Should I use 44020 or 44615?

Procedure:

Patient was brought into the operating room and placed on the operating table in supine position. The abdomen was prepped and draped in sterile fashion, entered through a vertical midline incision, extending just above and below the umbilicus. Electrocautery was used to dissect through the subcutaneous tissue down to the fascia, which was opened in the midline. Upon entering the abdomen, there was about 300-400 cc of serous, slightly cloudy fluid. This was cultured, it was completely evacuated. The bowel was dilated. The small bowel was completely eviscerated. The liver was smooth and healthy.
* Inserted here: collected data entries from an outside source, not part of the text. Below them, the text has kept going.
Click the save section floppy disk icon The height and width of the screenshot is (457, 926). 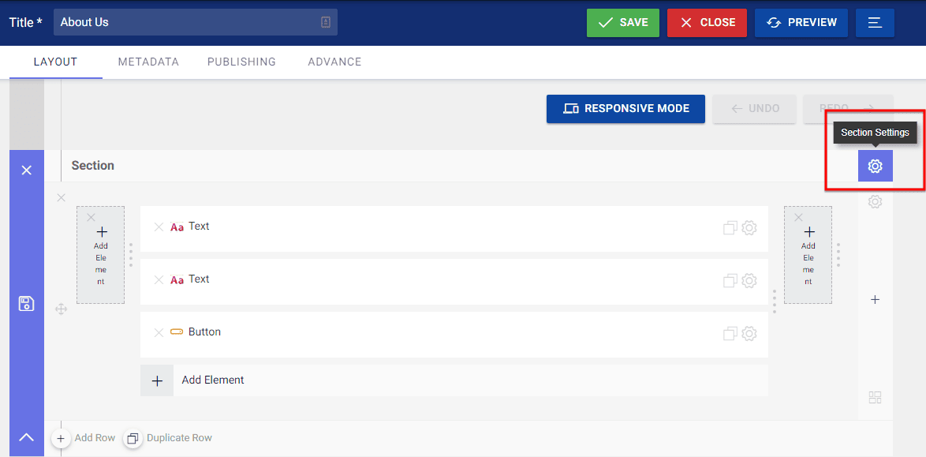(26, 304)
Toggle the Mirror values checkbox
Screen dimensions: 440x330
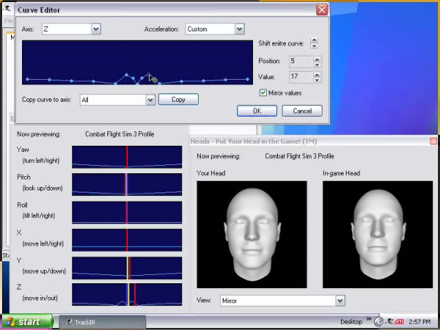tap(263, 93)
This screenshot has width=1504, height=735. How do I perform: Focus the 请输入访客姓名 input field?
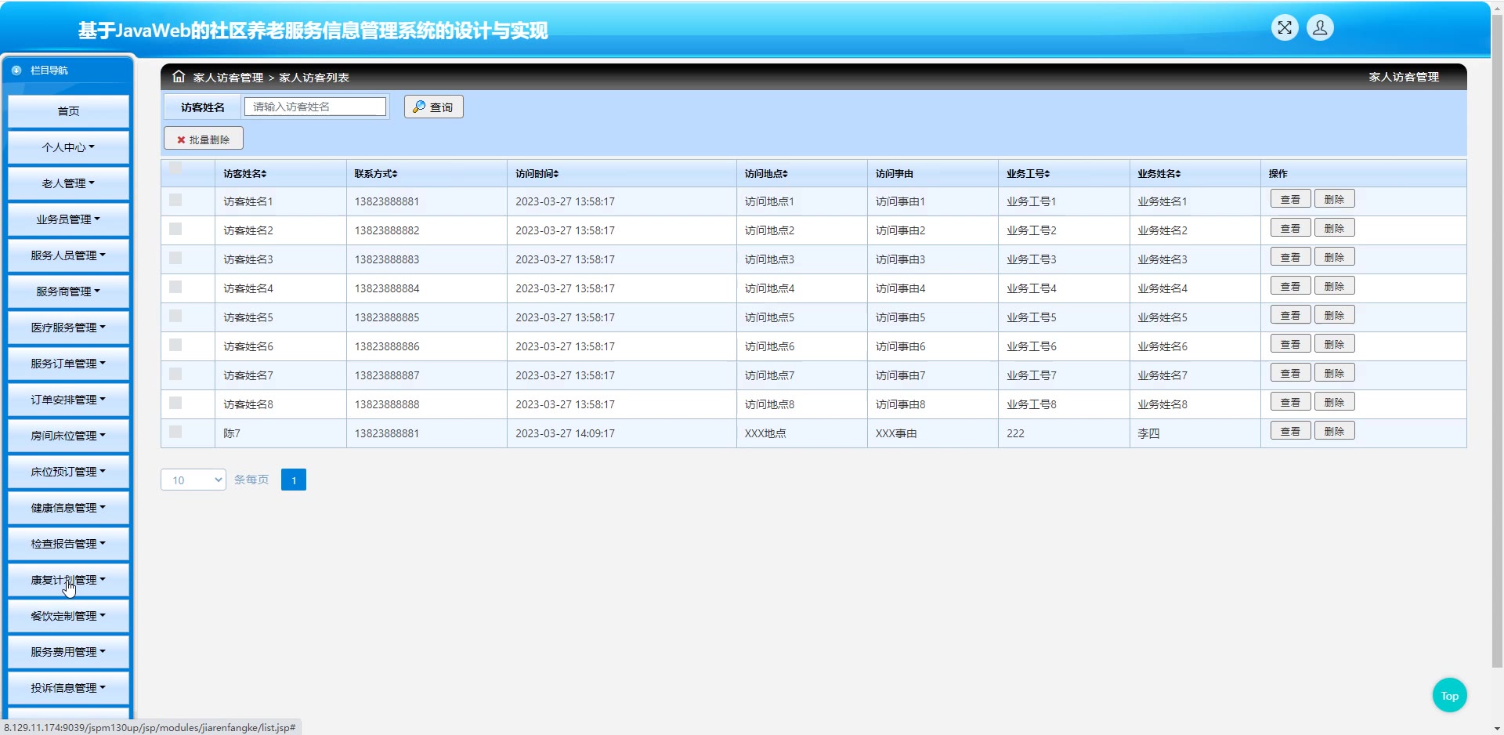[x=315, y=107]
There was an inflammatory process in and around a small, contracted gallbladder which appeared chronic. There were no masses in the ascending, transverse, descending colon. The NG tube was palpated in the stomach. The small bowel was run from the ligament of Treitz. In the mid jejunum there was some edema and erythema in patches of the bowel wall, but no areas of ischemia. In the mid ileum there was a transition zone with about a 2cm intraluminal gallstone. Distal to this, the bowel was collapsed down to the ileocecal valve. The small bowel was run multiple times. There were no other palpable intraluminal masses. The gallstone was milked proximally into an area of noninflamed bowel. A tranverse enterotomy was made. There was no spillage of enteric contents. The gallstone was removed. The enterotomy was closed transversely with an inner layer of 3-0 Vicryl and an outer layer of 3-0 silk Lembert sutures. There was no leakage from the anastomosis. There was narrowing of the lumen. There was also a small serosal tear just about 6 inches proximal to this. This was imbricated with 3-0 silk Lembert sutures. The abdomen was inspected. It was found to be hemostatic. There were no other enterotomies. The abdomen was copiously irrigated with normal saline. The returned fluid was clear. The small bowel was reduced into the abdomen. The fascia was closed with a running #2 nylon. The wound was irrigated with normal saline. The skin was closed with staples.


----------



## uwalia (Oct 26, 2016)

44615 sounds accurate


----------